Provided text:
Pinterest data can be also used in quality assessment of Wikipedia articles and their sources in different languages.[66]

Corporate affairs[]

File:Pinterest headquarters (San Francisco, 2019) 02.jpg

Part of Pinterest's headquarters in San Francisco's SoMa area (2019)

Pinterest, Inc. is headquartered in San Francisco, California. Originally it was based in Palo Alto before moving in 2012.[67]

In early 2011, the company secured a US$10 million Series A financing led by Jeremy Levine and Sarah Tavel of Bessemer Venture Partners. In October 2011, after an introduction from Kevin Hartz and Jeremy Stoppelman, the company secured US$27 million in funding from Andreessen Horowitz, which valued the company at US$200 million.[68]Template:Citation needed

Co-founder Paul Sciarra left his position at Pinterest in April 2012 for a consulting job as entrepreneur in residence at Andreessen Horowitz.[69]

On 17 May 2012, Japanese electronic commerce company Rakuten announced it was leading a $100 million investment in Pinterest, alongside investors including Andreessen Horowitz, Bessemer Venture Partners, and FirstMark Capital, based on a valuation of $1.5 billion.[70][71]

On September 20, 2012, Pinterest announced the hiring of its new head of engineering, Jon Jenkins. Jenkins came from Amazon, where he spent eight years as an engineering lead and was also a director of developer tools, platform analysis and website platform.[72]

In late October 2013, Pinterest secured a $225 million round of equity funding that valued the website at $3.8 billion.[73]

In 2014, Pinterest generated its first revenue, when it began charging advertisers to promote their wares to the site's millions of hobbyists, vacation planners, and do-it-yourselfers. Ads on the site could generate as much as $500 million in 2016, estimates Michael Pachter, an analyst at Wedbush Securities.[74]

In 2015, investors valued Pinterest, Inc. at $11 billion,[46] making it a "unicorn" (a start-up with a valuation exceeding $1 billion).[75] Template:As of the company was valued at $12 billion.[76]

In June 2017, Pinterest raised $150 million from a group of existing investors.[76]

In Alex Heath's article on Business Insider, he sheds a light to Pinterest's interest in becoming a search company, hence, "the company is putting search front and center in its app with [Pinterest Lens]".[77]

Acquisitions[]

In March 2013, Pinterest acquired Livestar. Terms were not disclosed.[78] In early October 2013, Pinterest acquired Hackermeter. The company's co-founders, Lucas Baker and Frost Li, joined Pinterest as engineers.[79]

In April 2015, Pinterest acquired the team from Hike Labs, which had been developing a mobile publishing application called Drafty.[80]

In May 2016, Pinterest acquired mobile deep linking startup URX to help accelerate its content understanding efforts.[81] The URX team's expertise in mobile content discovery and recommendation would prove critical to helping Pinterest understand its corpus of over 100 billion pins, to better recommend them to its users.

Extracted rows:
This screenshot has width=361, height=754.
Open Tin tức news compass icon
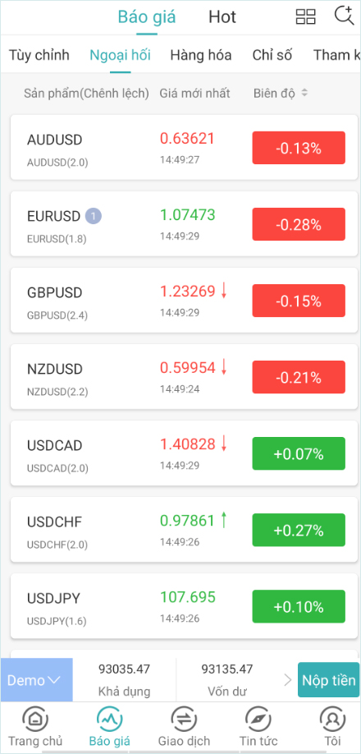click(258, 720)
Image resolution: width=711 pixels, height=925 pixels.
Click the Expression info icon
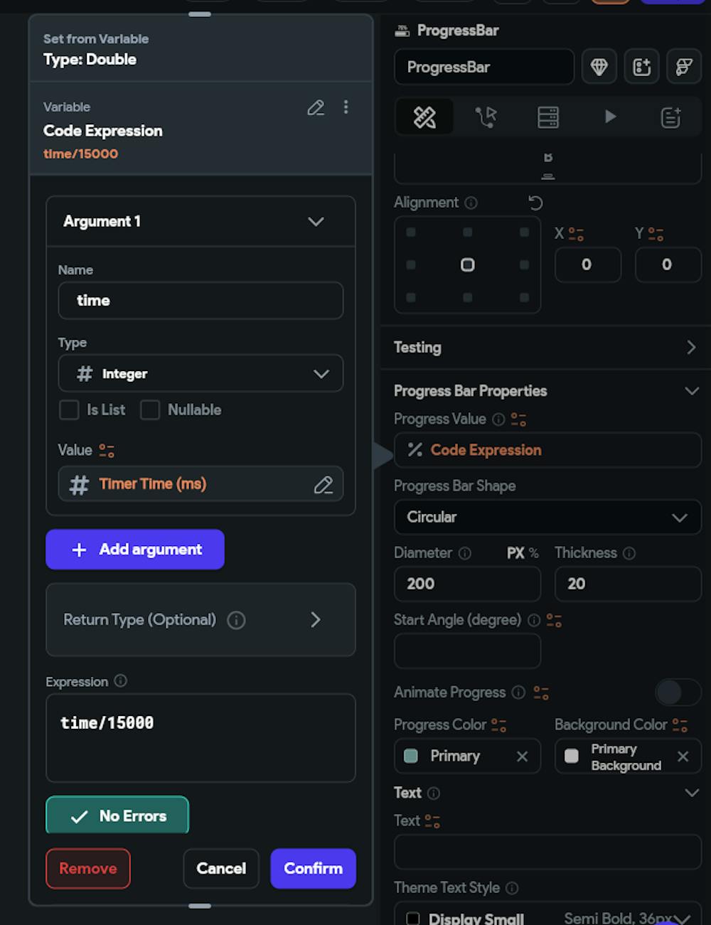pos(121,681)
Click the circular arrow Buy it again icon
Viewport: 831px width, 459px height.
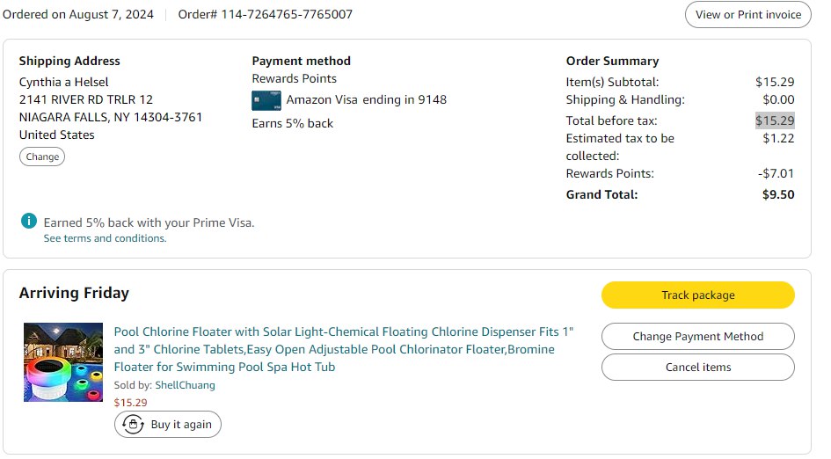coord(133,425)
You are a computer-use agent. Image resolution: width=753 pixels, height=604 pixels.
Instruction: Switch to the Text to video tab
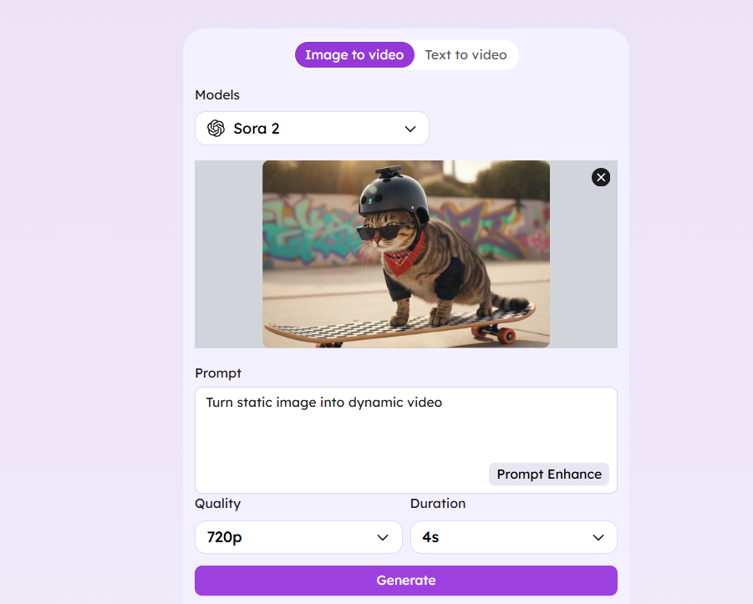coord(466,55)
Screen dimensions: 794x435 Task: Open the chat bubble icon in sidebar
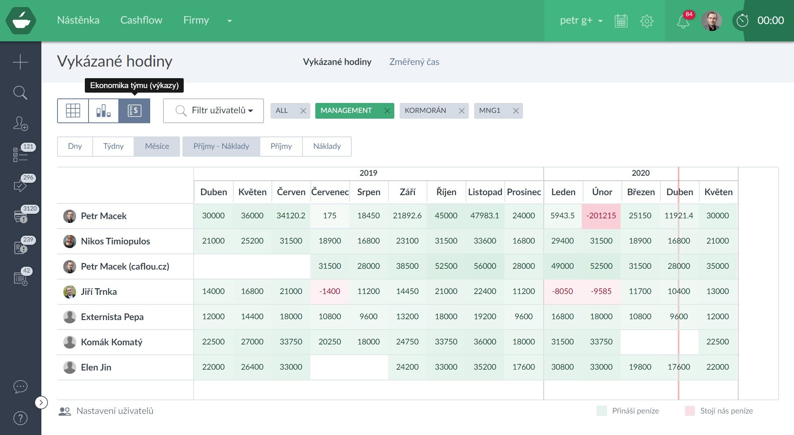(x=20, y=387)
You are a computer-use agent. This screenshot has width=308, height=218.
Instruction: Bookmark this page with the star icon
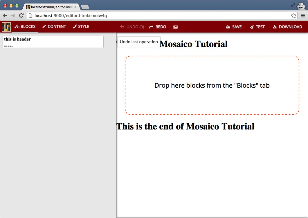(x=293, y=16)
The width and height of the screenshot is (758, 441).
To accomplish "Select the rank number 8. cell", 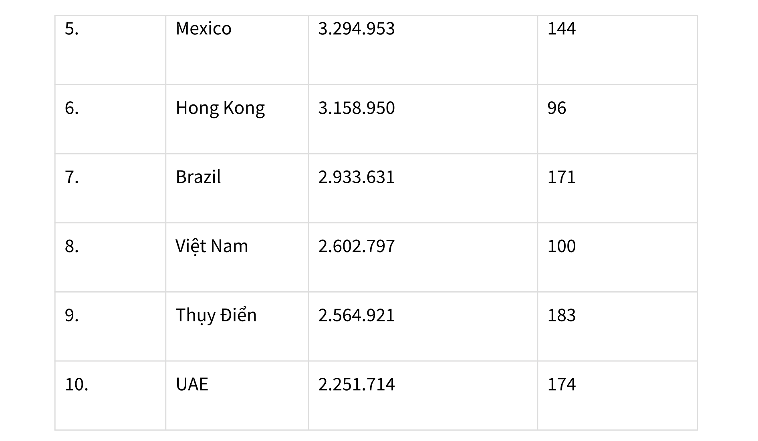I will tap(72, 246).
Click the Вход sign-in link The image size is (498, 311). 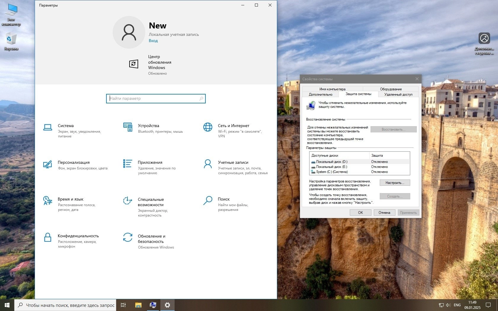tap(153, 41)
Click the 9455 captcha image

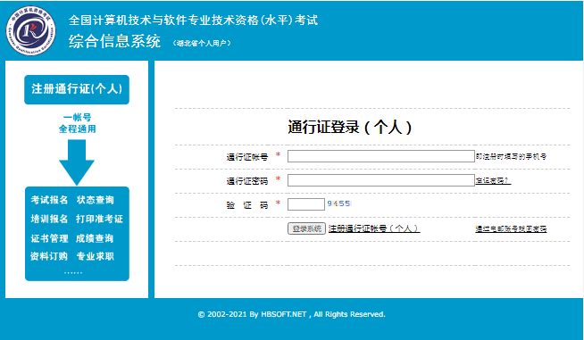(x=338, y=203)
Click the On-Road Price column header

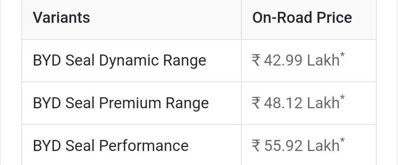coord(302,17)
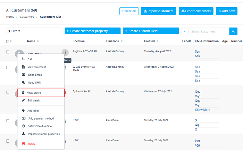Click the red trash Delete icon
Viewport: 243px width, 152px height.
23,144
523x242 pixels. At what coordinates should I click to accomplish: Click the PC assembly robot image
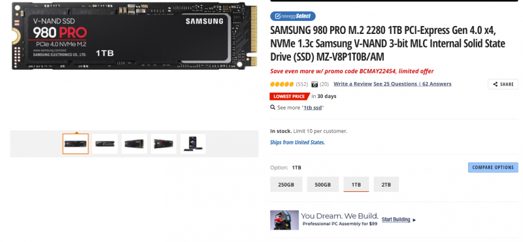pyautogui.click(x=284, y=220)
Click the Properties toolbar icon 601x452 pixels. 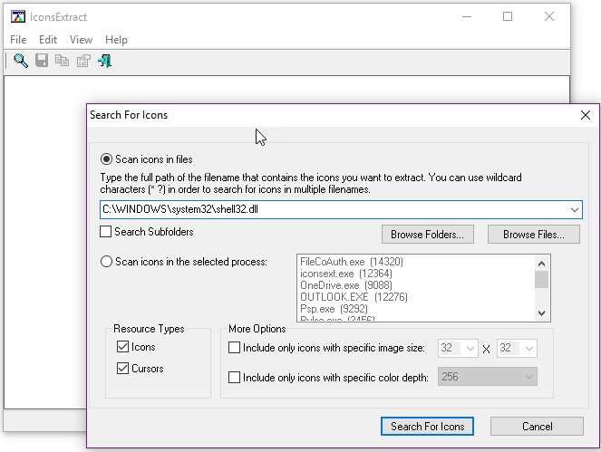[83, 61]
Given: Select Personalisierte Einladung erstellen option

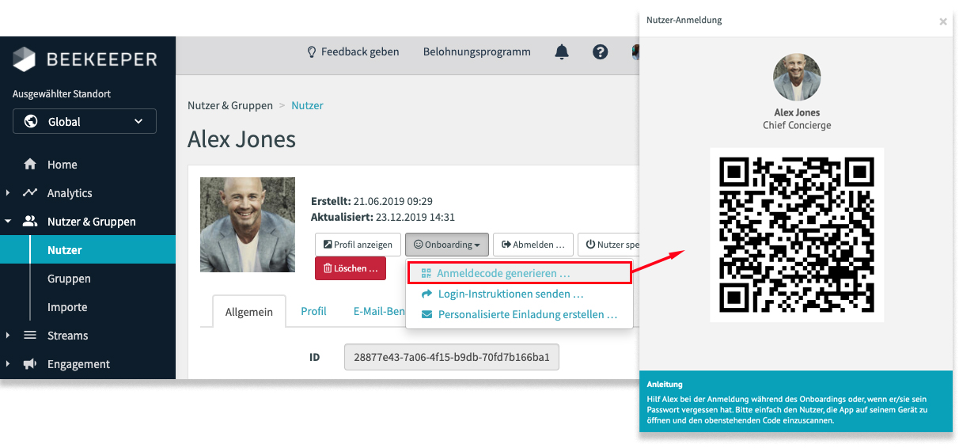Looking at the screenshot, I should point(527,314).
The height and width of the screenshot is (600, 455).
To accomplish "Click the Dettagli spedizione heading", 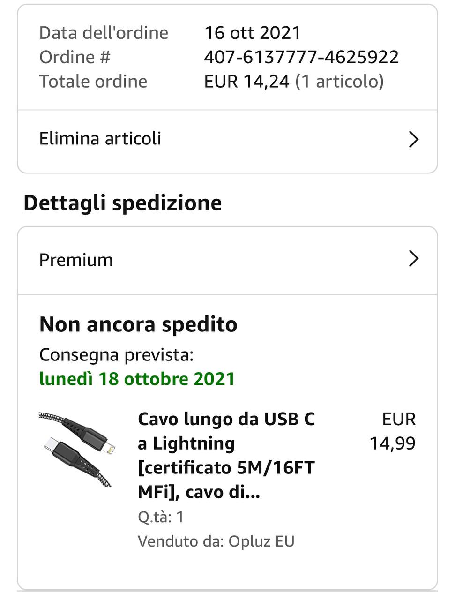I will pos(123,203).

Exercise description:
Please summarize the text on Pinterest in two sentences. The rows are not needed for this.

Result below:
Pinterest, Inc. is headquartered in San Francisco after moving from Palo Alto in 2012, and it raised money in several funding rounds, including $225 million in late October 2013 at a $3.8 billion valuation. It generated its first revenue in 2014 by charging advertisers, and it acquired companies including Livestar, Hackermeter, and URX.